¿Puedes dar como lista JSON de cadenas, una por cada línea y sin las líneas en blanco, las líneas de los registros que van desde el inicio hasta la línea que contiene "Looking at the screenshot, I should (x=281, y=162).", ambas incluidas?

————

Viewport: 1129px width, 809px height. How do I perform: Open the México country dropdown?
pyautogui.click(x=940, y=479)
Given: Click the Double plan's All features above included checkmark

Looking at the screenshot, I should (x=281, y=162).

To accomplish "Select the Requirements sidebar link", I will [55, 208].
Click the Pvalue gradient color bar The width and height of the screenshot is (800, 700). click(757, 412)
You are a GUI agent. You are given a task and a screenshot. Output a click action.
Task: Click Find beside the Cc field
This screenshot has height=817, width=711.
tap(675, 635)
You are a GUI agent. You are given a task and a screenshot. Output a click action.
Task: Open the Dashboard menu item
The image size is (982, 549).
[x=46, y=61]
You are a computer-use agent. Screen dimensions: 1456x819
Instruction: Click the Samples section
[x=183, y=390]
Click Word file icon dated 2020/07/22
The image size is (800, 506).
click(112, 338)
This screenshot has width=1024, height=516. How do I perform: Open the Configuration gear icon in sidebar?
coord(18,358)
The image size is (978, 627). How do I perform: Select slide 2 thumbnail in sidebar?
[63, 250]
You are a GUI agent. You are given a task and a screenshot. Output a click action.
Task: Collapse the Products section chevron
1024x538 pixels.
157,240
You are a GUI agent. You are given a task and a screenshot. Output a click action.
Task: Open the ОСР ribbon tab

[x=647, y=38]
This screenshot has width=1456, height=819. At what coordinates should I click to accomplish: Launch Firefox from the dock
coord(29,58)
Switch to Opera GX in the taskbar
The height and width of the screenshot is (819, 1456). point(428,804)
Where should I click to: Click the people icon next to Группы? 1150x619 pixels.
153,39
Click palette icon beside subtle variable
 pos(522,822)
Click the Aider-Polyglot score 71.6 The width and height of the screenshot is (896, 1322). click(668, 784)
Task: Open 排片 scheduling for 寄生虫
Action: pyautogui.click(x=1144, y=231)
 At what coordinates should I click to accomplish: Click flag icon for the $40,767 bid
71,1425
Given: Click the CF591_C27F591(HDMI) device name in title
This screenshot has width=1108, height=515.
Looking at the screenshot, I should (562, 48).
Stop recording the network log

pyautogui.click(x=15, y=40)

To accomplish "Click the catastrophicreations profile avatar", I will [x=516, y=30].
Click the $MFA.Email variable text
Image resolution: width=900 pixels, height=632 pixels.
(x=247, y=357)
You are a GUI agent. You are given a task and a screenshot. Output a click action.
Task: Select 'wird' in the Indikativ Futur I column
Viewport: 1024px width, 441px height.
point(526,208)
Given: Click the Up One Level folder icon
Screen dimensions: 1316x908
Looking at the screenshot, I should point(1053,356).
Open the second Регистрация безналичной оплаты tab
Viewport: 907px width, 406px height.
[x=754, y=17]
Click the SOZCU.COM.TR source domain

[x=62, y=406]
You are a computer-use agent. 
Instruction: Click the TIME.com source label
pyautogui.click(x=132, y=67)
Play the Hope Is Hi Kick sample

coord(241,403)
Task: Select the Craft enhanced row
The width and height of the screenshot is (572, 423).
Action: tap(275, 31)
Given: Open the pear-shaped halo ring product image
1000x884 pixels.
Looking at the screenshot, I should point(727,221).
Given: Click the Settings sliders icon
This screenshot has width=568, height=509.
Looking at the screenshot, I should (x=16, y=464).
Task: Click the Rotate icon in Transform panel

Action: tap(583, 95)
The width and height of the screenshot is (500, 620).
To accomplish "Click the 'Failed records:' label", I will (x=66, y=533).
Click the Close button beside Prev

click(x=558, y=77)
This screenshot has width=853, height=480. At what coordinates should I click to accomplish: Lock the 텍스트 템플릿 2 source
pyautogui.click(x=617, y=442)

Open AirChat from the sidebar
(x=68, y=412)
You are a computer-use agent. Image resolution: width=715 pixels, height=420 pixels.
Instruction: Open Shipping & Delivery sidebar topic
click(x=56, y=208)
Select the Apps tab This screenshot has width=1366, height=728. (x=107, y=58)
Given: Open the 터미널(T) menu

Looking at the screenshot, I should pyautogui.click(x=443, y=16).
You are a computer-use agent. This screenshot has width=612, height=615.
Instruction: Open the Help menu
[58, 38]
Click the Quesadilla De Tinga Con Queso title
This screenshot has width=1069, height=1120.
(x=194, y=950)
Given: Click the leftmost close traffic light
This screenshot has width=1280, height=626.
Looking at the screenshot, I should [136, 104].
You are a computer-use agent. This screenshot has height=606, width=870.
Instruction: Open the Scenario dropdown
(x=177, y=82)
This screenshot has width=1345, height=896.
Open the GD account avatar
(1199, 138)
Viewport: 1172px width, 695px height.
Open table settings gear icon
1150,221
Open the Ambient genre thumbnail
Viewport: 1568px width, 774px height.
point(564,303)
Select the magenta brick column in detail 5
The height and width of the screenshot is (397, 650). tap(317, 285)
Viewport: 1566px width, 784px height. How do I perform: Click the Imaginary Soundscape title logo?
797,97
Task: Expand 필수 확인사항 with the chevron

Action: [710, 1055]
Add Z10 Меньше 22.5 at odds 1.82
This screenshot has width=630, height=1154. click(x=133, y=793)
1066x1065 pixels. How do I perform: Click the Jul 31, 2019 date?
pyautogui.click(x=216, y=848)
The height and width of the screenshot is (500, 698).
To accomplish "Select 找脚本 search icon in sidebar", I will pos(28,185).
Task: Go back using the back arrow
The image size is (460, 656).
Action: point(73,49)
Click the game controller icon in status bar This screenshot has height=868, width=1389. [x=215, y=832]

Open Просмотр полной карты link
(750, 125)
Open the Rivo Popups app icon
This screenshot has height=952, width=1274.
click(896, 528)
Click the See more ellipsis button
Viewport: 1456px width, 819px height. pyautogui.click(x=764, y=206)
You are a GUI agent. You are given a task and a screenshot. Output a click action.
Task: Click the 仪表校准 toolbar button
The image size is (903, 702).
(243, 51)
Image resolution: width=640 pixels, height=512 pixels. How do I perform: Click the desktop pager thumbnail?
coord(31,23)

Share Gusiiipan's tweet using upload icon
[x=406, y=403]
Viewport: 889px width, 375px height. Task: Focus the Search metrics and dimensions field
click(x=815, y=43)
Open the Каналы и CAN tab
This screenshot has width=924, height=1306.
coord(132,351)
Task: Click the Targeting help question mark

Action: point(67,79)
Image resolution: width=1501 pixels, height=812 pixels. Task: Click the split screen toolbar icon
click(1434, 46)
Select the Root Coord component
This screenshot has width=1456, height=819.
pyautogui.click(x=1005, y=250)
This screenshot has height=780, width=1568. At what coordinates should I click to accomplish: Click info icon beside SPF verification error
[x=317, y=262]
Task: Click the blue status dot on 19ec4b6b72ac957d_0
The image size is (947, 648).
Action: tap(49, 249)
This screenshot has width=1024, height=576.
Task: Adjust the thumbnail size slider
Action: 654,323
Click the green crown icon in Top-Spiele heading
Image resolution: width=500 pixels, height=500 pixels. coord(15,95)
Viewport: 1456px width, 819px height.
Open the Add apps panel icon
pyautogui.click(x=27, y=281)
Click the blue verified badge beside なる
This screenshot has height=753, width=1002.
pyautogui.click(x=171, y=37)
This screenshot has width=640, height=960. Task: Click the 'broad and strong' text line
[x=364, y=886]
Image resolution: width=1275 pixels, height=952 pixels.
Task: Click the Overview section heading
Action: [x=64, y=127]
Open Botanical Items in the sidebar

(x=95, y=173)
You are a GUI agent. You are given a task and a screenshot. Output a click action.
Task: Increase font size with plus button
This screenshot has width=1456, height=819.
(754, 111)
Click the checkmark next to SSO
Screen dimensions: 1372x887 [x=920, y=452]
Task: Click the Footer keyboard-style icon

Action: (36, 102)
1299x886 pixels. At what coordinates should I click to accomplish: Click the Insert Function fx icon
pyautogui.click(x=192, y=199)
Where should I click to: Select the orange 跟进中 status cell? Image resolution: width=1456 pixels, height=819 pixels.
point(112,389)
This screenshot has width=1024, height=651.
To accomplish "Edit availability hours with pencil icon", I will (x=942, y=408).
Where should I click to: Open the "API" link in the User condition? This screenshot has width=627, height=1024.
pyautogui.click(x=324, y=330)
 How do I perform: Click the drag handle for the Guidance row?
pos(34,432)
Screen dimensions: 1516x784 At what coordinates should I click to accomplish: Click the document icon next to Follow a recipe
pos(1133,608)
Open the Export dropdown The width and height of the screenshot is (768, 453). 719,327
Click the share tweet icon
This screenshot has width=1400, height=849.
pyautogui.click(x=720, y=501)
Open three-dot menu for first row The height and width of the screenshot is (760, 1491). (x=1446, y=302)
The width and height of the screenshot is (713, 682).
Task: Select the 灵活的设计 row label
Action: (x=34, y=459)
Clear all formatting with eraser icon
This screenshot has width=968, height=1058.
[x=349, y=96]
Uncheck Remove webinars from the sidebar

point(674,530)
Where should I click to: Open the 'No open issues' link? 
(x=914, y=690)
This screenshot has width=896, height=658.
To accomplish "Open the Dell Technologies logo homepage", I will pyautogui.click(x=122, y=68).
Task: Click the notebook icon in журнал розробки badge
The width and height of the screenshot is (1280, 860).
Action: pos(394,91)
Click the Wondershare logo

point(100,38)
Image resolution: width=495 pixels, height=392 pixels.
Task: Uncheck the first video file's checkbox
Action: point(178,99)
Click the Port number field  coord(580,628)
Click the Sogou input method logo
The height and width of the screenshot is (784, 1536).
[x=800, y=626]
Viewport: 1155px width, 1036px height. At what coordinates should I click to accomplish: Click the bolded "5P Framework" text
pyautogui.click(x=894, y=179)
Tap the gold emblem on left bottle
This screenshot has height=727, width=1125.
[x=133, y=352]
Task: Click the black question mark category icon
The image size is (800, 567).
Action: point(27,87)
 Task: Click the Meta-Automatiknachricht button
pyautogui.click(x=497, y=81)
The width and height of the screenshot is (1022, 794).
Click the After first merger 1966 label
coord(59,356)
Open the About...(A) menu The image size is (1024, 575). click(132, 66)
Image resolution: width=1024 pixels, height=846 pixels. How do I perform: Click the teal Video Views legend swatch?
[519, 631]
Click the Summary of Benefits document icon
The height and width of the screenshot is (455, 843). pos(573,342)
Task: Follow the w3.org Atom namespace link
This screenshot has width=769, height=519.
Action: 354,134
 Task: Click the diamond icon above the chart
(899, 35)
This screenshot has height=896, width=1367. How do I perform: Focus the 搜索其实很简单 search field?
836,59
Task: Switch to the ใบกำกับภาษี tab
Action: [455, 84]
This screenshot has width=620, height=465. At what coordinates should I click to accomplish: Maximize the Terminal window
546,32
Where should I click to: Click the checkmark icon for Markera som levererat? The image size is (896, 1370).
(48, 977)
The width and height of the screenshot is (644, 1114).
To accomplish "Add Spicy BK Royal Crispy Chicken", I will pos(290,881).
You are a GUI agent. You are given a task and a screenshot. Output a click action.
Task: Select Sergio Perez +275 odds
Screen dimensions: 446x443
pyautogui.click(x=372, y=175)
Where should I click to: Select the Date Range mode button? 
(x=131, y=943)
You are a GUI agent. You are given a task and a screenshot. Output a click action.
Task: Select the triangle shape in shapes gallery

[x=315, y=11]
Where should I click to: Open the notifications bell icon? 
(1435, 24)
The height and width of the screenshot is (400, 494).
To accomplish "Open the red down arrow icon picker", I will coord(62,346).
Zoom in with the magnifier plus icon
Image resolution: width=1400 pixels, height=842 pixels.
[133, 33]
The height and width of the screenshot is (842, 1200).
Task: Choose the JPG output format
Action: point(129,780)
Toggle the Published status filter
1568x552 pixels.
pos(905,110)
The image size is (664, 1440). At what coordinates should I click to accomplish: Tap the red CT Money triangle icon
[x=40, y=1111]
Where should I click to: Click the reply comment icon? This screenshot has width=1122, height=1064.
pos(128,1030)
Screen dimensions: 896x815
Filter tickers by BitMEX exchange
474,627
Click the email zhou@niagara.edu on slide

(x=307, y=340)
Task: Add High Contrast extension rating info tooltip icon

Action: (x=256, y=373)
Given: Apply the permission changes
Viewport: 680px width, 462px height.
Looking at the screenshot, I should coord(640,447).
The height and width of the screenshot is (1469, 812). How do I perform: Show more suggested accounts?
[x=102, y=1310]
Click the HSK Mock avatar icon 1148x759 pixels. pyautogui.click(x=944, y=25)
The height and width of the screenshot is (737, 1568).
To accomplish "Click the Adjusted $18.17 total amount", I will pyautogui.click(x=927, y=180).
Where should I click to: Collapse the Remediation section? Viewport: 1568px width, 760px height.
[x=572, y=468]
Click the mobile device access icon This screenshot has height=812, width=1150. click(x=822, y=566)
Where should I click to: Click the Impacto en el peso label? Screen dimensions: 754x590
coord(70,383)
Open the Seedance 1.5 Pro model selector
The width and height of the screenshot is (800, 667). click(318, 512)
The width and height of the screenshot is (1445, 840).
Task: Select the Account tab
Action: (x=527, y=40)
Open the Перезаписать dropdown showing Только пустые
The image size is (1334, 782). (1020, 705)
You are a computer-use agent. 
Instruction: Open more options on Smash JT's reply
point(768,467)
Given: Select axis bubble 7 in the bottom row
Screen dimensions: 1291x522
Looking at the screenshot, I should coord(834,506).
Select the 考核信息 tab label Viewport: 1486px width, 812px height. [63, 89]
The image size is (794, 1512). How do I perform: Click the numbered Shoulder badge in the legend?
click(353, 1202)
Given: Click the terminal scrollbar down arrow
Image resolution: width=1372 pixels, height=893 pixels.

————

#### TAREA RESUELTA
[
  "Viewport: 1129px width, 809px height. How do I perform: Open the México country dropdown?",
  "pyautogui.click(x=940, y=479)",
  "Given: Click the Double plan's All features above included checkmark",
  "Looking at the screenshot, I should (x=281, y=162)."
]